(Saved entries)
┌────────
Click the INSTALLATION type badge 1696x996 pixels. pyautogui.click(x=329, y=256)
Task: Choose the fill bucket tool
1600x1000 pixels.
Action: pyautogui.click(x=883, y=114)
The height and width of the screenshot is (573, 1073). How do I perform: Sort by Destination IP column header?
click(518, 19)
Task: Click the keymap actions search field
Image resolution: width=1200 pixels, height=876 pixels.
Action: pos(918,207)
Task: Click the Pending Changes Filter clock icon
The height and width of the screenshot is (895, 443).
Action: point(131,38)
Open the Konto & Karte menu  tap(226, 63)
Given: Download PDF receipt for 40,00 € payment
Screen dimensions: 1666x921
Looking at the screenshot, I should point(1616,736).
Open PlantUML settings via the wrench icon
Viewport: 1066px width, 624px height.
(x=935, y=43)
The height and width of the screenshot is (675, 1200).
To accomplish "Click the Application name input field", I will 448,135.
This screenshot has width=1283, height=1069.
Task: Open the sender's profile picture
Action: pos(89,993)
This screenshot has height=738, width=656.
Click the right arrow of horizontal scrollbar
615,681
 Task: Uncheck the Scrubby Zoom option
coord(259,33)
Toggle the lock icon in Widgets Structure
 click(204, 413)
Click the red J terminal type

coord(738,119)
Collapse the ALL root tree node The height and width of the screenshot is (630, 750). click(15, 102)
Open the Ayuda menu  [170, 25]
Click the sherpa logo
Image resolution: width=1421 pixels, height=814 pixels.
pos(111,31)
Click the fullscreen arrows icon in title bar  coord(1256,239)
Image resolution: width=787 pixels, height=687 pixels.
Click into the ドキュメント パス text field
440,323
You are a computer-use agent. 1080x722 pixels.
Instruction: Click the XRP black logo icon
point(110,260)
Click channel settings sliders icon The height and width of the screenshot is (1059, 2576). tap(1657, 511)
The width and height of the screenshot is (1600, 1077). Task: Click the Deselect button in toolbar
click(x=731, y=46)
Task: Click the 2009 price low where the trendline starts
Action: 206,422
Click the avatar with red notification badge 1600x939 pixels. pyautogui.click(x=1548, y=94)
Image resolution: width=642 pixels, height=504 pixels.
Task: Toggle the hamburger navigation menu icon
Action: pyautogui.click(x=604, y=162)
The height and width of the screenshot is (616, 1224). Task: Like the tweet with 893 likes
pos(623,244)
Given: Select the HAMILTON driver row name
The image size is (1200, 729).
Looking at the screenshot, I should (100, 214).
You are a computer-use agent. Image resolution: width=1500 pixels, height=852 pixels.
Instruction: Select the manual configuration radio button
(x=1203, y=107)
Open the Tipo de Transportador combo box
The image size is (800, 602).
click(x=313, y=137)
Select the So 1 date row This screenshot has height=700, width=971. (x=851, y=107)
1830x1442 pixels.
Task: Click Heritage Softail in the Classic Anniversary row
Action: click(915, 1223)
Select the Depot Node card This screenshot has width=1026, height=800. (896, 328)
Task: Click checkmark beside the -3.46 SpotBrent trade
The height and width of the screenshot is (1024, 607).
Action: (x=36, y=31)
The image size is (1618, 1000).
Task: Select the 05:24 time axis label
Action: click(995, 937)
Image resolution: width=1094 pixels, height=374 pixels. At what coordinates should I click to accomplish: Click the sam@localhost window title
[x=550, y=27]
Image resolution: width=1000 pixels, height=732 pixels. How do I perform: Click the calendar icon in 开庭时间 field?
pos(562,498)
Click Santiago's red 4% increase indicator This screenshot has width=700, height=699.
└────────
Work to complete => Here the output must be the lines above from the line with "Open the Konto" to the line with "Collapse the ALL", both included, duplicated word for word and nothing else.

Task solution =>
Open the Konto & Karte menu  tap(226, 63)
Given: Download PDF receipt for 40,00 € payment
Screen dimensions: 1666x921
Looking at the screenshot, I should point(1616,736).
Open PlantUML settings via the wrench icon
Viewport: 1066px width, 624px height.
(x=935, y=43)
The height and width of the screenshot is (675, 1200).
To accomplish "Click the Application name input field", I will 448,135.
This screenshot has width=1283, height=1069.
Task: Open the sender's profile picture
Action: pos(89,993)
This screenshot has height=738, width=656.
Click the right arrow of horizontal scrollbar
615,681
 Task: Uncheck the Scrubby Zoom option
coord(259,33)
Toggle the lock icon in Widgets Structure
 click(204, 413)
Click the red J terminal type

coord(738,119)
Collapse the ALL root tree node The height and width of the screenshot is (630, 750). click(15, 102)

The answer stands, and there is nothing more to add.